L’incertain parcours des enfants prodiges

La définition même d’enfant prodige laisse apparaître le problème que rencontrent ces enfants lorsqu’ils s’acheminent vers l’âge adulte : cessant d’être des enfants, que font-ils de leurs dons ? Bien que certains, tels que Mozart, Menuhin, Mendelssohn et Liszt, continuent à l’âge adulte d’exercer avec succès leurs talents exceptionnels, d’autres vivent l’adolescence comme un âge terrible où leur est arraché ce qui avait contribué faire d’eux, sans même qu’ils l’aient vraiment décidé, des Wunderkinder. L’ouvrage intitulé Musical Prodigies paru en 2016 consacre un chapitre entier aux adultes ayant été des enfants prodiges.
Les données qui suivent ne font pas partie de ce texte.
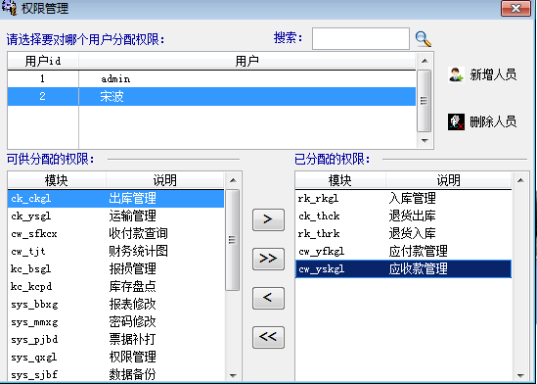This screenshot has height=384, width=537.
Task: Click available permissions scrollbar down arrow
Action: pos(233,376)

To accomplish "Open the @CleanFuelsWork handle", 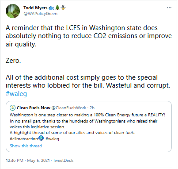I will point(69,108).
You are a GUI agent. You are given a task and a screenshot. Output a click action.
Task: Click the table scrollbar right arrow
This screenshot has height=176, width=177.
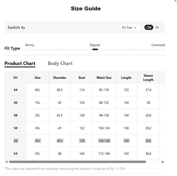163,162
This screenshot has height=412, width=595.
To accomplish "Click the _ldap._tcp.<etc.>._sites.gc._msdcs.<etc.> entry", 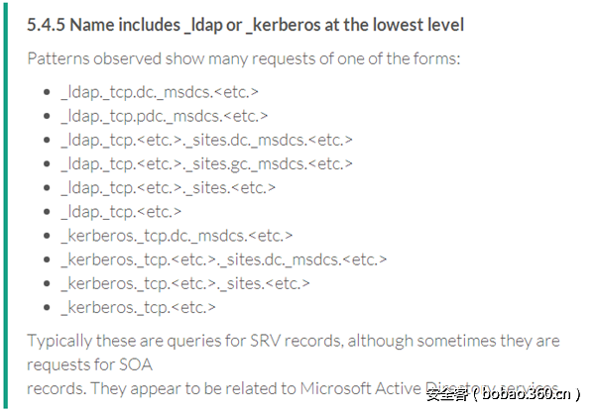I will coord(206,163).
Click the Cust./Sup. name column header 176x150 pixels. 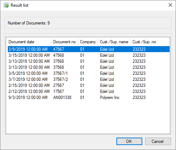tap(114, 42)
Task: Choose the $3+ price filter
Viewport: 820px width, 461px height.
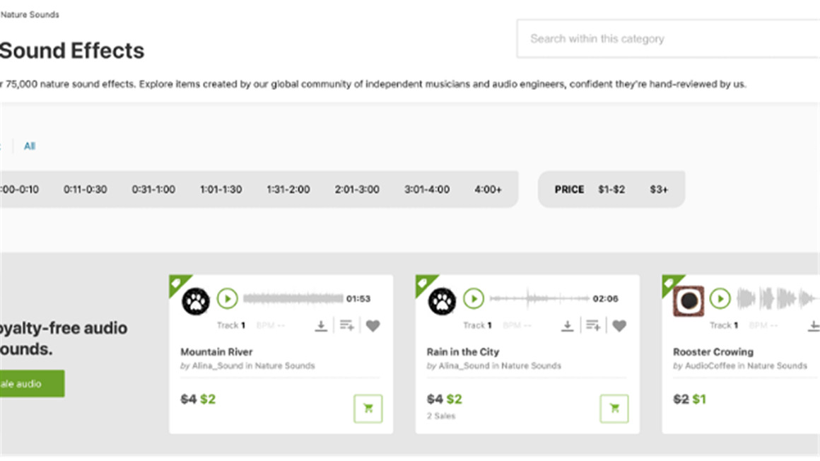Action: pyautogui.click(x=659, y=189)
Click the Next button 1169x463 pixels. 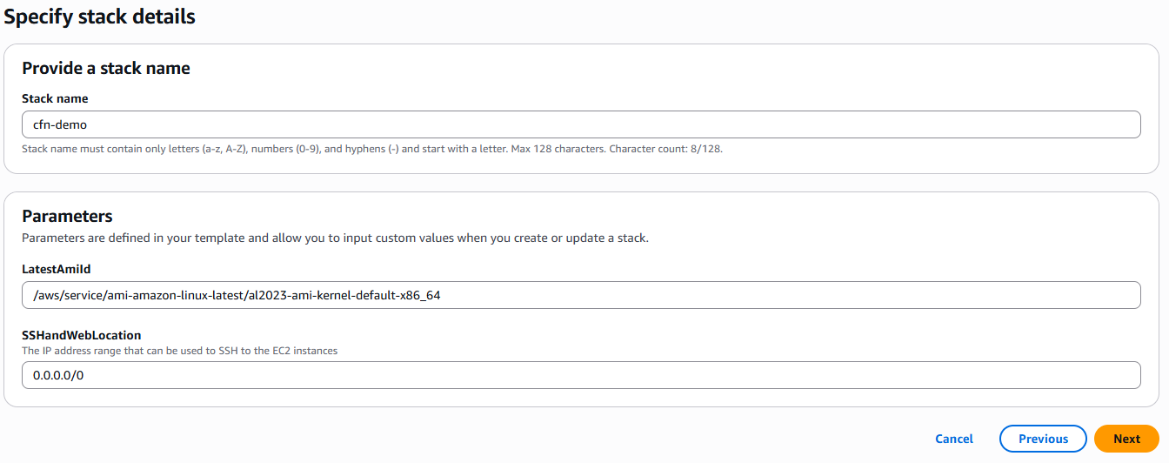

Jeanne Bamberger y décrit une période de transition difficile durant laquelle ces jeunes gens doivent accepter de ne plus exercer la fascination que leur extrême jeunesse suscitait quelques années auparavant. Cette blessure est parfois si vive que certains ne s’en relèvent pas, ou très difficilement.

Le pianiste André Mathieu fut jugé, à l’âge de 7 ans, comme un pianiste de génie par Rachmaninov en personne. A l’âge d’à peine 20 ans, il ne parvenait plus à se produire en concert. Il sombra dans l’alcool et mourut seul et oublié en 1968, avant d’avoir atteint ses 40 ans. La même année, David Oïstrakh, dont ses premiers professeurs se félicitaient qu’il n’ait jamais été un enfant prodige, fêtait ses 60 ans et était célébré comme le plus grand violoniste du 20e siècle.